Semmelweis had trouble accepting this and started writing letters to some reputable European obstetricians, calling them irresponsible murderers. The indifference of his colleagues towards the number of death occurring enraged him. He succumbed to depression with occasional attacks of rage. Everyone, including his wife, believed he was sick. In 1865, he was tricked by his alleged friend Hebra, who falsely lured him to visit one of his “new institutes”. Instead, they committed him to an asylum in Vienna. He died there two weeks later after getting beaten by the guards. The official cause of death the autopsy offered was blood poisoning.

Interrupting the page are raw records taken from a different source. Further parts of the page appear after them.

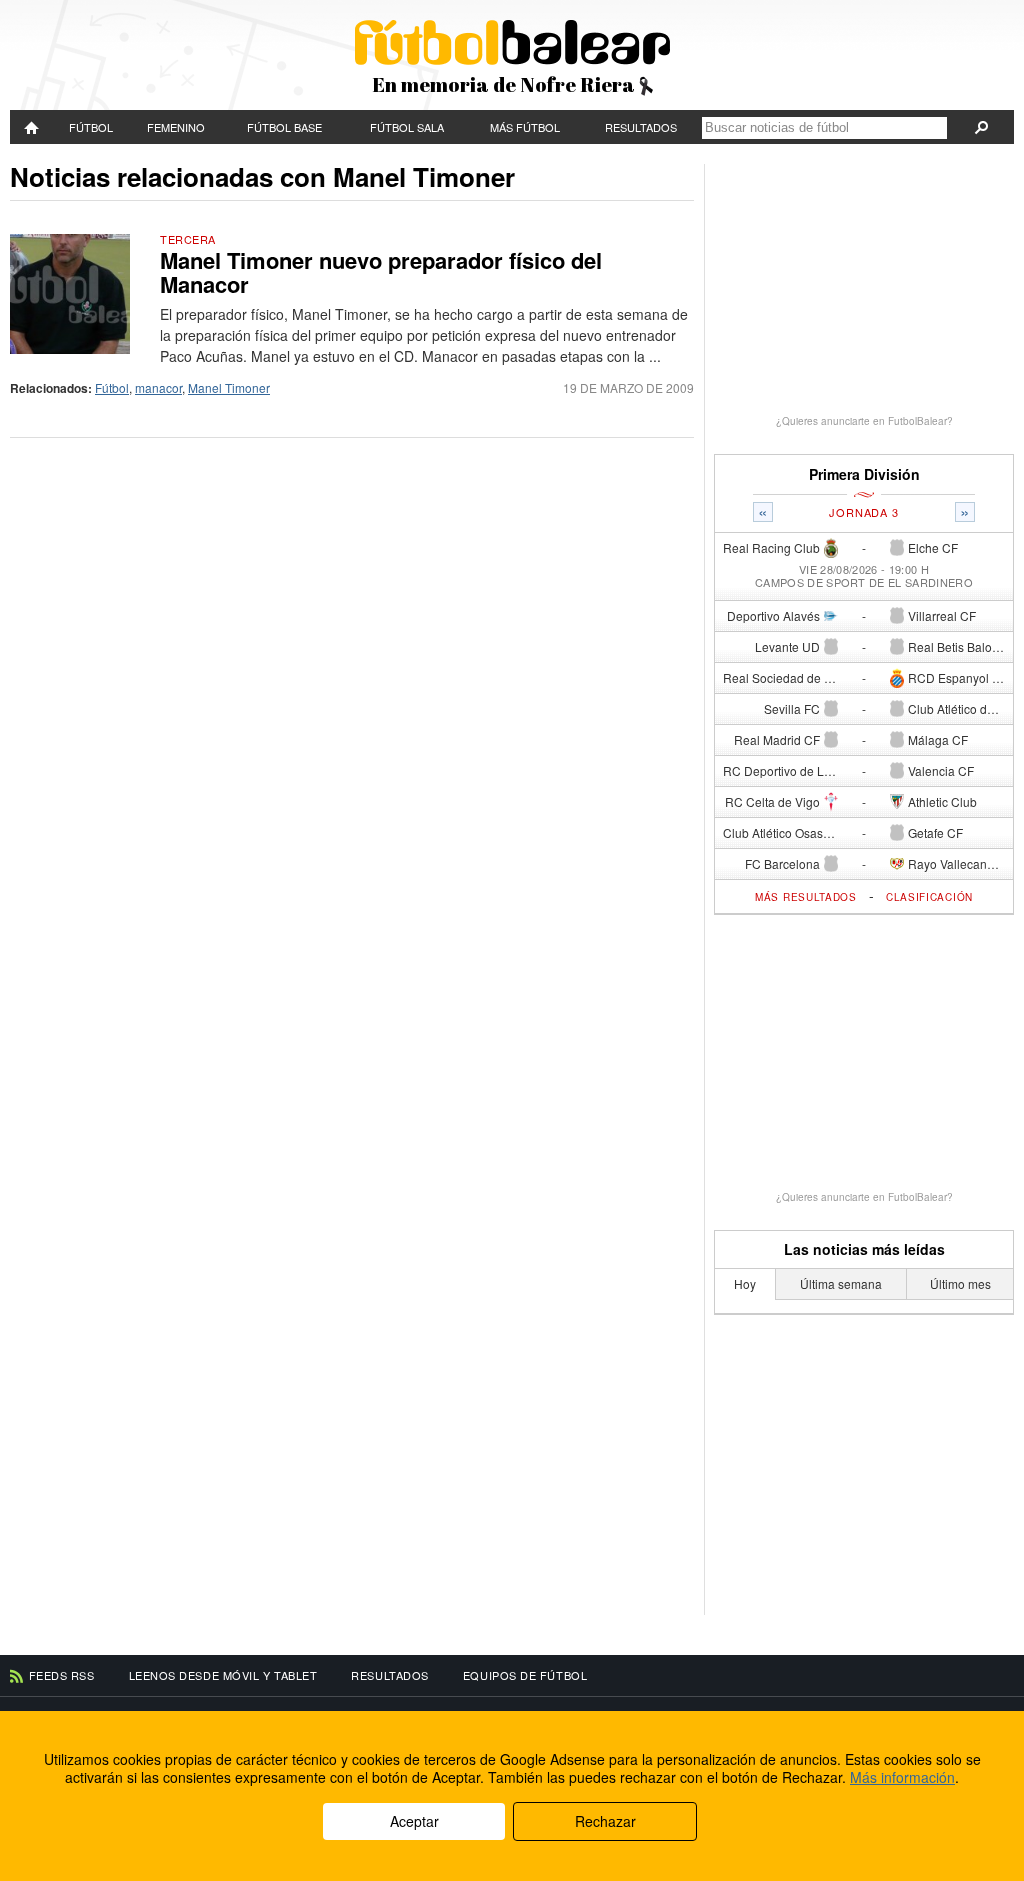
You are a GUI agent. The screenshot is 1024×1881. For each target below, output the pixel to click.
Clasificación (929, 897)
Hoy (745, 1283)
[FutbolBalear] (32, 127)
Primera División (864, 474)
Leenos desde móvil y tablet (223, 1675)
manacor (158, 387)
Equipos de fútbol (525, 1675)
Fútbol (91, 127)
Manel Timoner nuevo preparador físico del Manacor (381, 272)
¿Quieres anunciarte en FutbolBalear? (864, 421)
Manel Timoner (229, 387)
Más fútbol (525, 127)
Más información (902, 1777)
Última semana (841, 1283)
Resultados (641, 127)
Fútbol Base (284, 127)
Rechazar (605, 1821)
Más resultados (806, 897)
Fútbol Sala (407, 127)
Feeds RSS (62, 1675)
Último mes (960, 1283)
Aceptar (414, 1821)
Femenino (176, 127)
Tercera (188, 239)
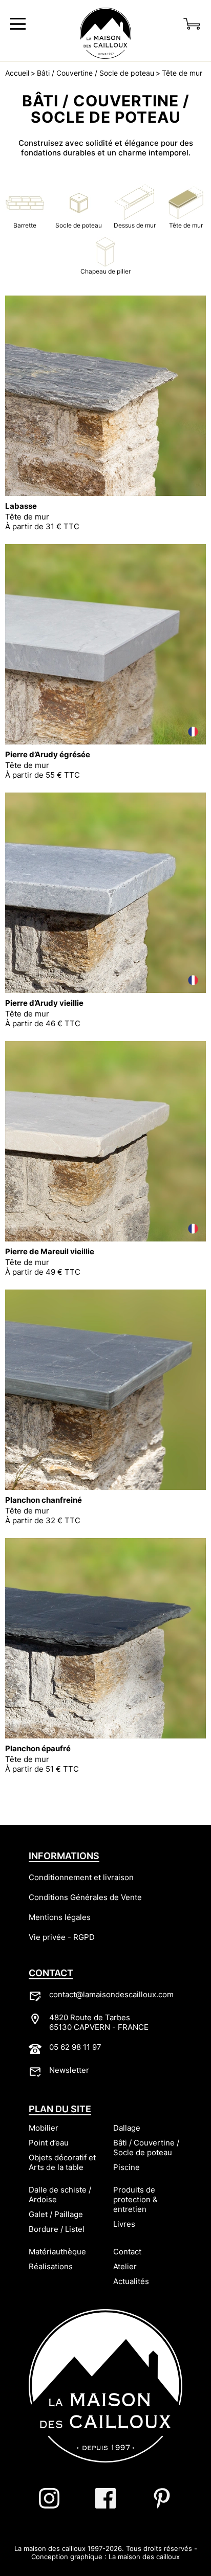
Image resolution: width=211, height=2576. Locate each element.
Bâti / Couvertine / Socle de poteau (95, 73)
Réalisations (51, 2266)
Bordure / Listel (57, 2229)
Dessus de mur (135, 225)
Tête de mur (182, 73)
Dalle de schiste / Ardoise (60, 2194)
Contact (127, 2251)
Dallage (126, 2128)
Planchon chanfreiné (43, 1500)
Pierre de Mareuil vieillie (49, 1251)
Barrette (24, 225)
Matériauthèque (57, 2251)
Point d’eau (49, 2143)
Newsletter (69, 2070)
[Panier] (192, 24)
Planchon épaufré (38, 1748)
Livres (124, 2224)
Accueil (17, 73)
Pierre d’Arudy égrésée (47, 754)
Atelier (125, 2266)
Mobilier (43, 2128)
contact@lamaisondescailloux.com (111, 1994)
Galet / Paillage (56, 2214)
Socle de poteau (78, 225)
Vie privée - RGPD (62, 1937)
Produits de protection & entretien (135, 2199)
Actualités (131, 2281)
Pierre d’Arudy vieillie (44, 1003)
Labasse (21, 506)
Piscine (126, 2167)
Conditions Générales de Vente (85, 1897)
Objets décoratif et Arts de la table (62, 2162)
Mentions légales (60, 1917)
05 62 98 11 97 (75, 2047)
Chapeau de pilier (105, 271)
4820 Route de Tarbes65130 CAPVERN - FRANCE (99, 2022)
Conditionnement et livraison (81, 1877)
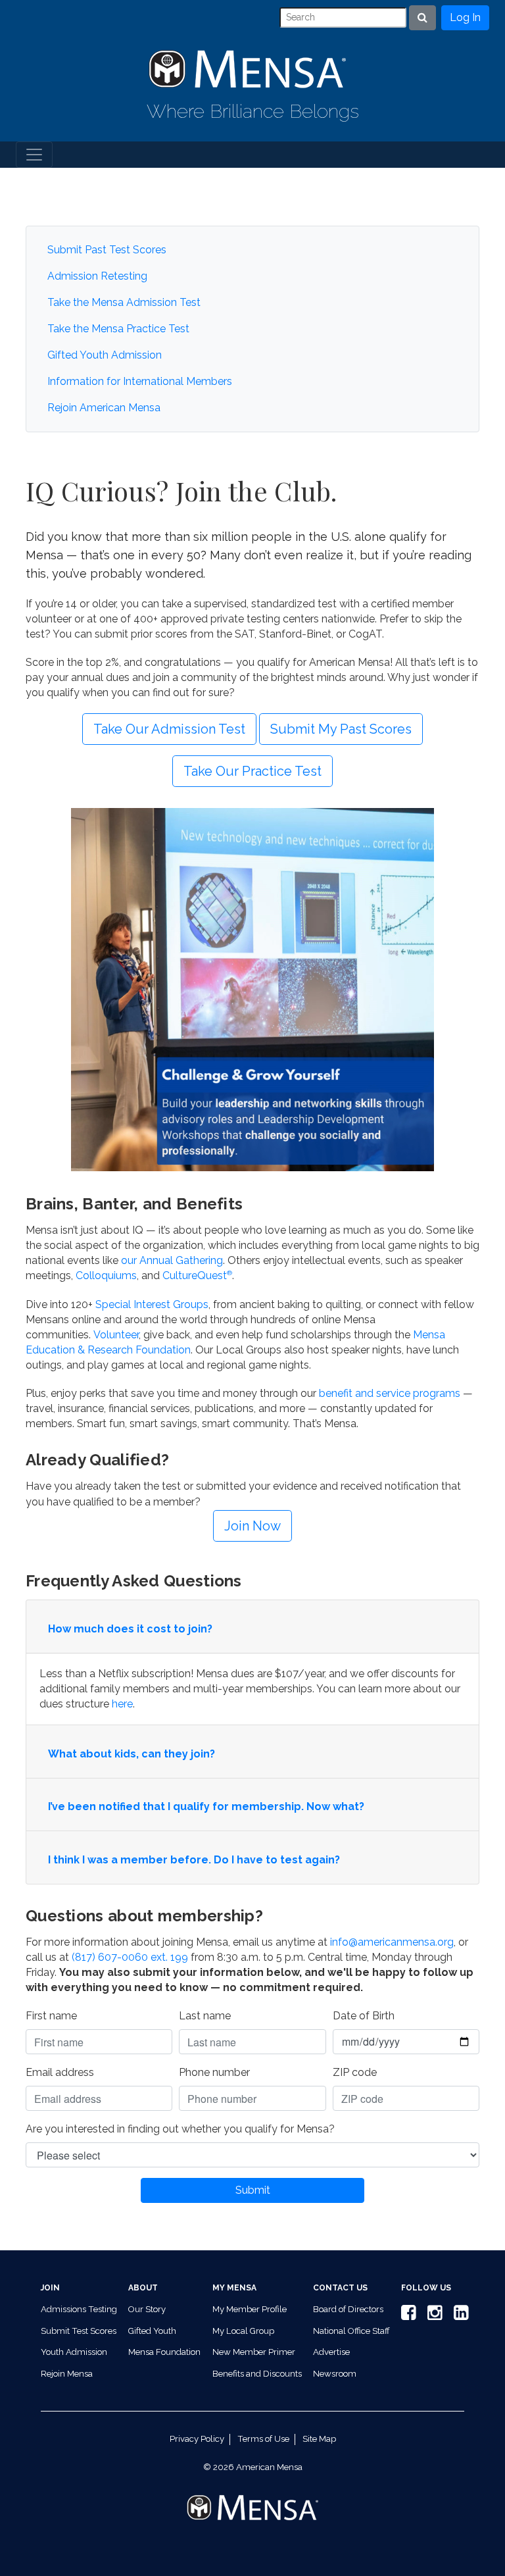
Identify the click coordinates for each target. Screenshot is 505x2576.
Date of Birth (364, 2015)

(The book in which Semmelweis presented his discovery that...)
1861
Religion
Semmelweis' elementary school was a Catholi Gymnasium im today's Budapest.
Politics
Semmelweis took part in the liberal revolution that broke out throughout Europe in 1848. After the conservatives stopped the revolution and defeated the liberals, Semmelweis experienced many problems, including issues with spreading his idea of new system of prophylaxis and getting fired from the Vienna General Hospital.
Views
Although Semmelweis wanted to be in the world of internal medicine, after getting turned down, he turned to the obstetrics. He was a devoted worker and was ahead of his time in the means that he was looking for ways to improve and perfect the medicine in general. He wasn't burdened by conservative ways of society in the Austrian Empire in the 19th century.

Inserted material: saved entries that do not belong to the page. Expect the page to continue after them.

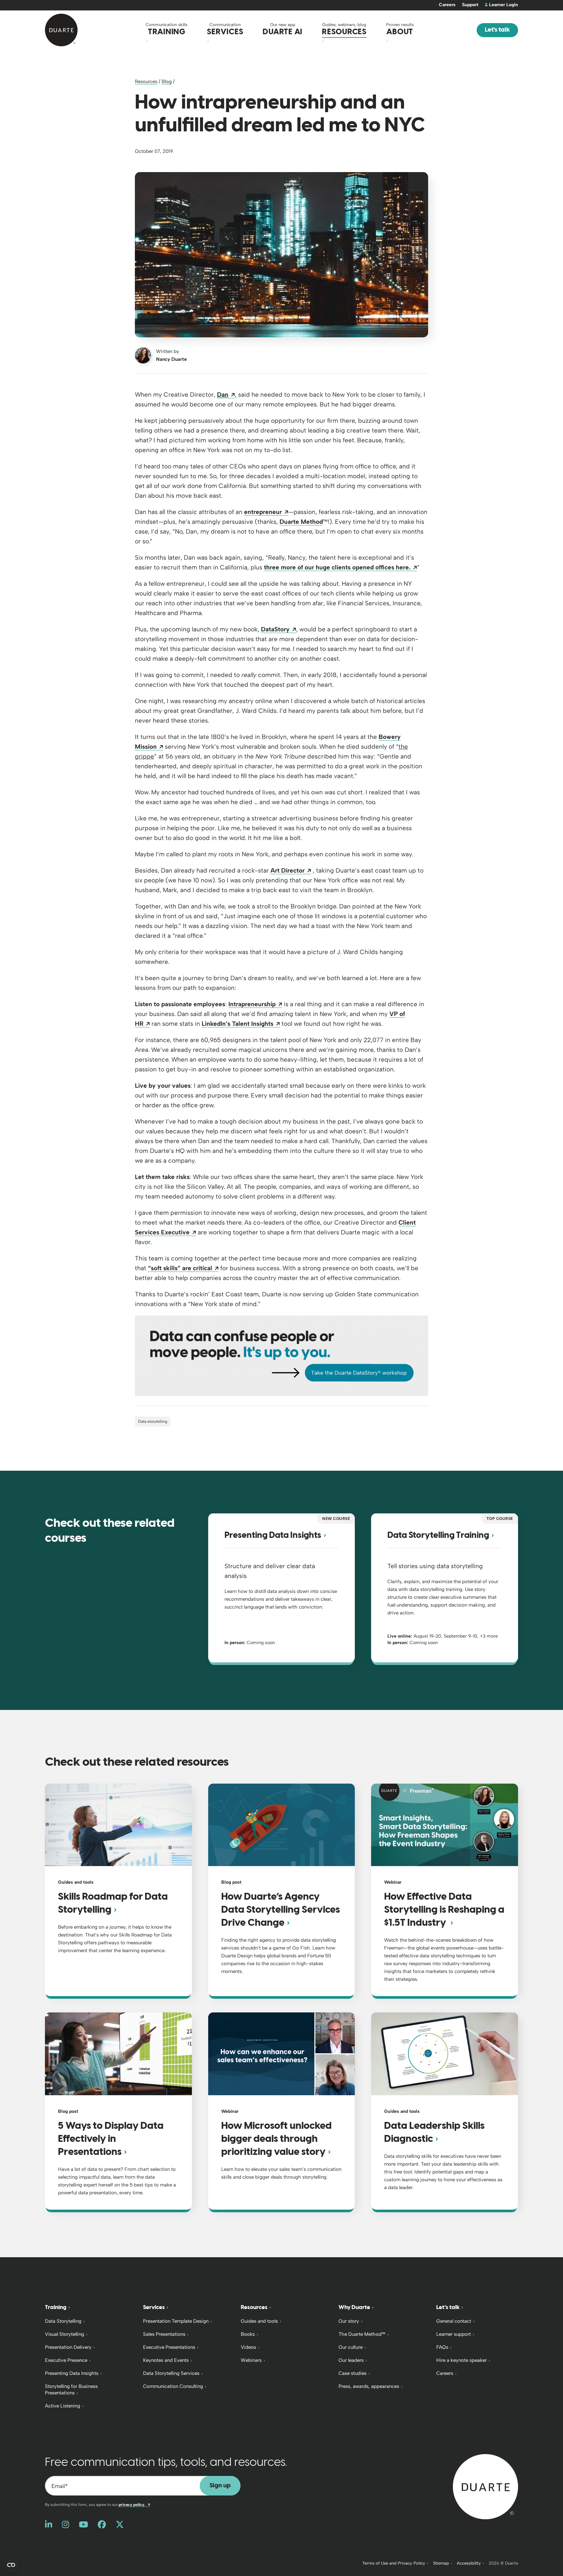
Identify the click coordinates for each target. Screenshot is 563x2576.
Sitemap (441, 2563)
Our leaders (351, 2360)
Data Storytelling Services (171, 2373)
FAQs (442, 2347)
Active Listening (62, 2406)
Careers (447, 4)
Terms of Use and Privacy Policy (393, 2563)
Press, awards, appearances (369, 2386)
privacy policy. (134, 2505)
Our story (349, 2321)
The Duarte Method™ (362, 2334)
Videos (248, 2347)
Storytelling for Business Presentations (71, 2389)
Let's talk (497, 30)
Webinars (251, 2360)
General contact (453, 2321)
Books (248, 2334)
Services (154, 2307)
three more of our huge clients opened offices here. (340, 567)
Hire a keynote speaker (461, 2360)
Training (55, 2307)
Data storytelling (152, 1421)
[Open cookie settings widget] (11, 2565)
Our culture (351, 2347)
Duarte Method (301, 521)
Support (470, 4)
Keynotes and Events (166, 2360)
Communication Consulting (173, 2386)
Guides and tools (259, 2321)
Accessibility (469, 2563)
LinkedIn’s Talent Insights (241, 1023)
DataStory (278, 629)
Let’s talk (448, 2307)
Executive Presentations (169, 2347)
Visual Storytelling (64, 2334)
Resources (146, 81)
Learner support (453, 2334)
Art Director (290, 870)
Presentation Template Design (176, 2321)
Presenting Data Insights (71, 2373)
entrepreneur (266, 512)
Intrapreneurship (255, 1004)
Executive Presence (66, 2360)
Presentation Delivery (68, 2347)
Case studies (353, 2373)
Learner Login (503, 4)
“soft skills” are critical (183, 1268)
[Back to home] (485, 2486)
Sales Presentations (164, 2334)
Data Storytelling (63, 2321)
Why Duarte (354, 2307)
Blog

When he realized that his hand disinfection standards were working, he fought strongly for them. He even believed to be the 'savior of mothers'. However, he didn't manage to pass the brilliant discoveries he made due to several factors. There were some misunderstandings of Viennese and foreign physicians which could lead to an inadequate assessment of a particular procedure. Political feuds didn't help Semmelweis, especially when the liberals who he showed affection for were defeated in 1848 and his abrupt leaving of Vienna, which was the arena he fought for his cause, further damaged his chances of being acknowledged. He was accepted in Hungary who was at the time scientifically backward country with a far less reputable university, which was not enough to help him promulgate his ideas. He additionally hampered himself with his enraged letters to respected obstetricians and his violent behavior.
Quotations:
"When I look back upon the past, I can only dispel the sadness which falls upon me by gazing into that happy future when the infection will be banished . . . The conviction that such a time must inevitably sooner or later arrive will cheer my dying hour."
Personality
Semmelweis was diligent and had a great love for medicine. He pursued his career in this field despite his father wanted him to become a military advocate. He was strict but fair to the students he taught. When he forced them to implement his new hand disinfection standards, he did so with a good reason - to save lives. After getting criticized and his idea getting repeatedly rejected by the conservative colleagues and public, he succumbed to mental problems, which manifested with occasional episodes of rage, leading in the end to him being placed in an asylum.
Interests
Writing
Philosophers & Thinkers
Carl Menger
Politicians
Count Kolowrat, Count Ficquelmont
Writers
Johann Wolfgang von Goethe
Artists
Joseph Matthäus Aigner
Connections
Semmelweis married Maria Weidenhoffer in 1857. She was a daughter of a Pest merchant and 19 years younger than Semmelweis. Together they had five children, among which only one daughter who will have children of her own.